The film had difficulty finding funding because it dealt with controversial themes like child abuse and drug addiction and "differed so vastly from his previous work". As Kashyap put it, "I wanted to break the formula that many directors and actors find themselves in."

===Filming===
The film was shot in just 13 days. It was primarily framed in tight spaces, like apartments, massage parlours, and rickshaws leading to a "claustrophobic sense of unease that permeates the entire film". Many of the cast members had previously worked together in theatre productions; this familiarity allowed the director to shoot the film in a shorter period of time. He admitted that he never "directed" any of the actors during the filming, saying "I've never told any actor what to do, only what not to do. You have to trust your actors, and I know mine inside and out." He found the entire filming emotionally draining and tough, especially because it was made mostly on borrowed money.

==Release==
After travelling to 2010 Toronto International Film Festival, 67th Venice International Film Festival in September 2010 and International Film Festival of Los Angeles (IFFLA), at its New York premiere on 24 August 2011, at the Asia Society, director Anurag Kashyap said, "I hope you feel the film, because you will not enjoy it." The film's commercial release, however, took over a year as it was delayed to coincide with its US release to avoid internet piracy. Indian distributors were not keen on the film, as without big Bollywood stars they did not find it viable for an international release; they mainly cater to an NRI (Non-resident Indian) audience. Finally US based-distributor IndiePix Films came on board for paving the way for a US release with 30 prints, all in non-NRI theatres, a rare feat for a Bollywood film. Meanwhile, the film was also sold in Scandinavian countries, Turkey, Southern Europe, and New Zealand. Its satellite rights were sold in many countries. The film thus became Kashyap's first worldwide release, as it was released in 40 US theatres on 2 September by IndiePix Films, on the same day of its India release.
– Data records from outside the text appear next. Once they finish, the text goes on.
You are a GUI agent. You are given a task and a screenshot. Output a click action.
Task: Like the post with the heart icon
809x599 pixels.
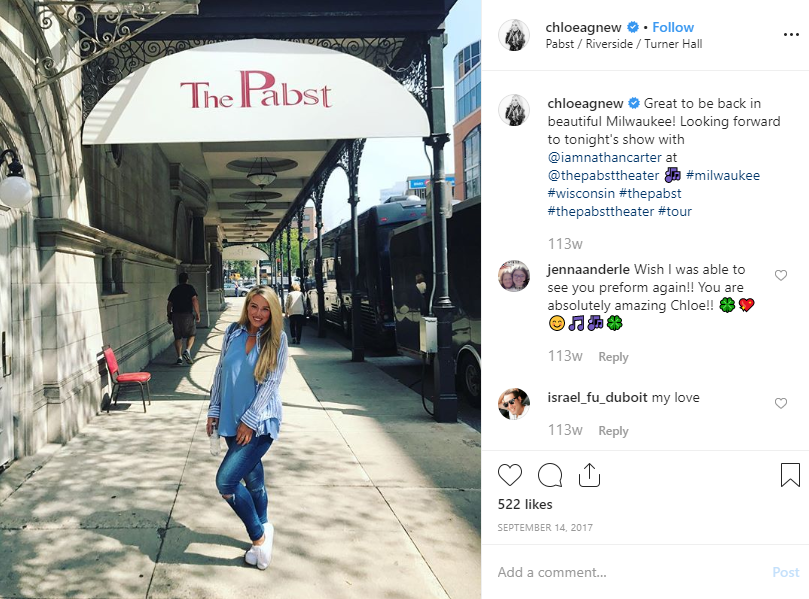coord(510,475)
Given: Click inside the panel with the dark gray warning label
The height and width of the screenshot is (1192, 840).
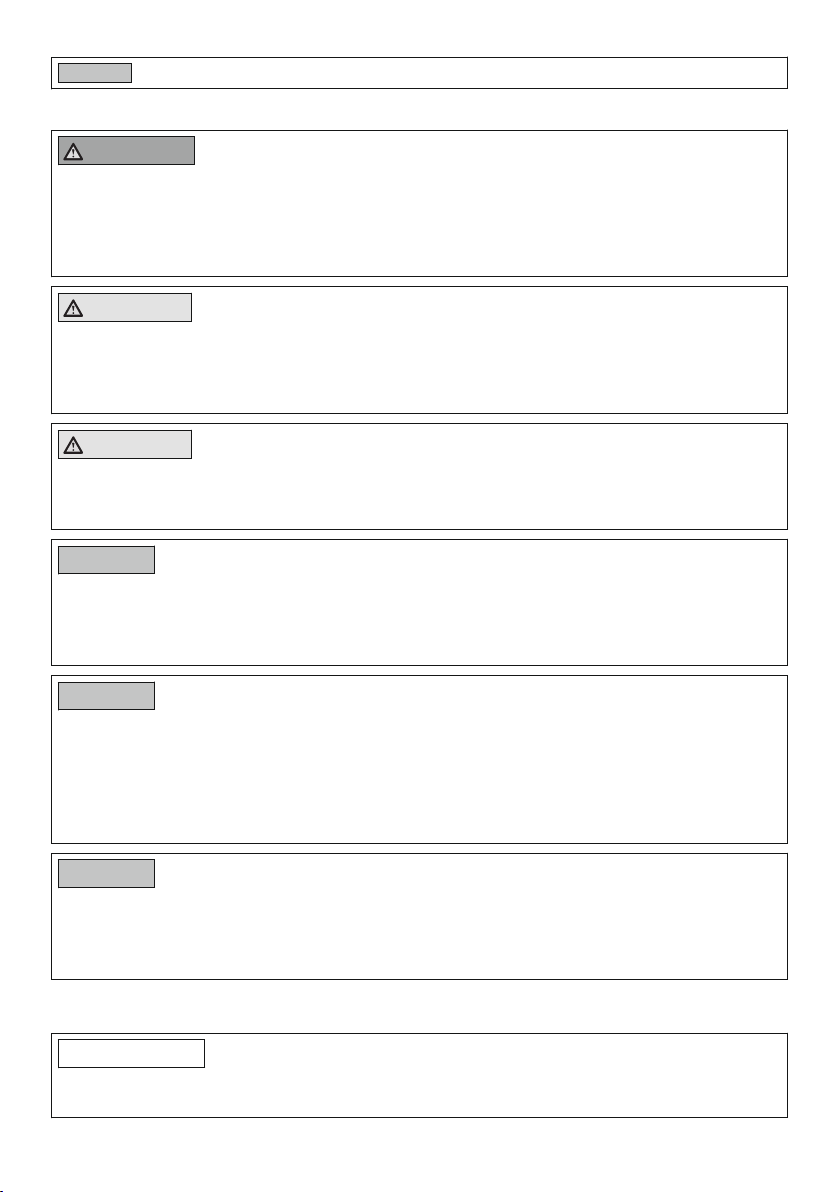Looking at the screenshot, I should click(x=419, y=220).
Previously, after its showing at the London Indian Film Festival, Britain-based Mara Pictures picked up the film there for UK release in last quarter of 2011. Kashyap later told BBC News that he received a negative backlash from financial backers because of the film's sexual content: "A lot of people involved with the film were embarrassed about the film. A lot of people we thanked in the film who actually lent us money, they said, 'Please take our names from the film,' because they don't want somebody to see and say 'You gave the money to make this film!'" That Girl in Yellow Boots is one of the few Indian films released without an interval.

===Marketing===
Prior to its India release, the first look of the film was unveiled to the press on 11 August 2011.
MTV India started a "That Girl with Yellow Boots contest" asking for audition tapes from aspiring actors, the winner of which would act in future Anurag Kashyap's films. In the run up to the film, its lead Kalki Koechlin appeared at an event, colour-coordinated, complete with yellow boots.

==Critical reception==
The film opened to mostly positive reviews. Roger Ebert of the Chicago Sun-times gave it 3.5 out of the 4 stars, and he also noted that ' The film's value is in its portrait of Ruth, and her independence as a solo outsider in a vast, uncaring city. '
In his Huffington Post review, Kia Makarechi wrote, "an unnervingly realistic portrait of unimaginable pain – is one with an ending you'll wish you could forget." Nupur Barua of fullhyd.com rated it 7 out of 10, and said that besides the Kashyap-esque tone of despair and melancholy, That Girl in Yellow Boots is Anurag Kashyap's best until date, adding that you can watch it "only if you can handle the unspeakable". Parmita Borah, on EF News International, wrote, "Kalki Koechlin carries That Girl in Yellow Boots on her shoulders and does so with great panache and élan." Shivesh Kumar of IndiaWeekly awarded the movie 3.5 out of 5 stars.